Er würde nie wieder eine Rivalin seiner Favoritin angreifen, hat Parche beteuert und treuherzig hinzugefügt: „Außerdem kennen mich ja jetzt alle.“ In der laufenden Verhandlung zementierte sich der erste Eindruck, der Angeklagte sein kein Mann, der über längere Zeit ein größeres Lügengebäude aufrechterhalten könnte. Offenbar hat er nur ein einziges Mal eine unwahre Angabe gemacht: Als er sich kurz vor der Tat im Hotel mit falschem Namen eintrug: „P. Günter“ schrieb Parche ins Gästebuch. Mehr gab seine Fantasie nicht her.

Dies alles war in der ersten Instanz schon deutlich geworden. Der Thüringer, der in der Nähe von Gera bei seiner Tante lebt und jedwede Veränderungen scheut, wurde wegen gefährlicher Körperverletzung zu einer Bewährungsstrafe von zwei Jahren verurteilt. Die von der Nebenklage und der Staatsanwaltschaft angestrengte Berufungsverhandlung war bisher nicht viel mehr als ein Scharmützel. Seles-Anwalt Gerhard Strate ließ zwei Tatzeugen aufmarschieren, die gesehen haben wollen, wie der Angeklagte „mit voller Wucht“ zugestoßen haben soll. Nach allen Regeln der Kunst wollen die Nebenkläger den Steffi Graf-Fanatiker eines versuchten Totschlags überführen. Ein Zeuge ergriff sogar das türkisfarbene Messer und stieß beim – nur bildlichen – Zustechen einen Schrei aus. Der Angeklagte sei mit den Armen auf eine Ballustrade geprallt und habe so sein (tödliches) Ziel am Hals der Monica Seles verfehlt. Die Verteidigung präsentierte ihrerseits Augenzeugen, die keine Tötungsabsicht erkennen konnten. Otmar Kury nannte die Zeugen der Nebenklage „eine Geisterarmee“ und verfolgte seine eigene Theorie: Parche habe ein scharfes Messer gewählt, um ohne viel Kraft eine oberflächliche Wunde zu hinterlassen. Flatterten die Roben allzu aufgeregt, bat die Vorsitzende Richterin Gertraut Göring energisch um „Ruhe“. Als einzige Prozeßbeteiligte war sie nicht auf Effekte bedacht, kein „Blasebalg am Medienfeuer“, wie der Verteidiger die Gegenseite beschimpfte.
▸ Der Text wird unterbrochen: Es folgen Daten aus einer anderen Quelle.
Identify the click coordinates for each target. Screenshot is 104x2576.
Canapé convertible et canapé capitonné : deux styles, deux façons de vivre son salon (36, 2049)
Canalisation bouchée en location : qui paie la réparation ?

Es wurde nicht allein auf inhaltlicher Ebene gefochten: Die Gerichtsdiener versuchten, mit vereinten Kräften und einer Stahltür, hinter der sie sich mit Zeitschriften und Weingummi verschanzten, einen Wall gegen die angereisten Photoreporter zu bilden. Letztere, die oft stundenlang auf einer Holzbank vor dem Zugang zum Gerichtssaal ausharrten, ohne einen einzigen Schnappschuß zu ergattern, hatten das Nachsehen. Wenn Parche heute verurteilt wird, ist das Medien-Spektakel zu Ende.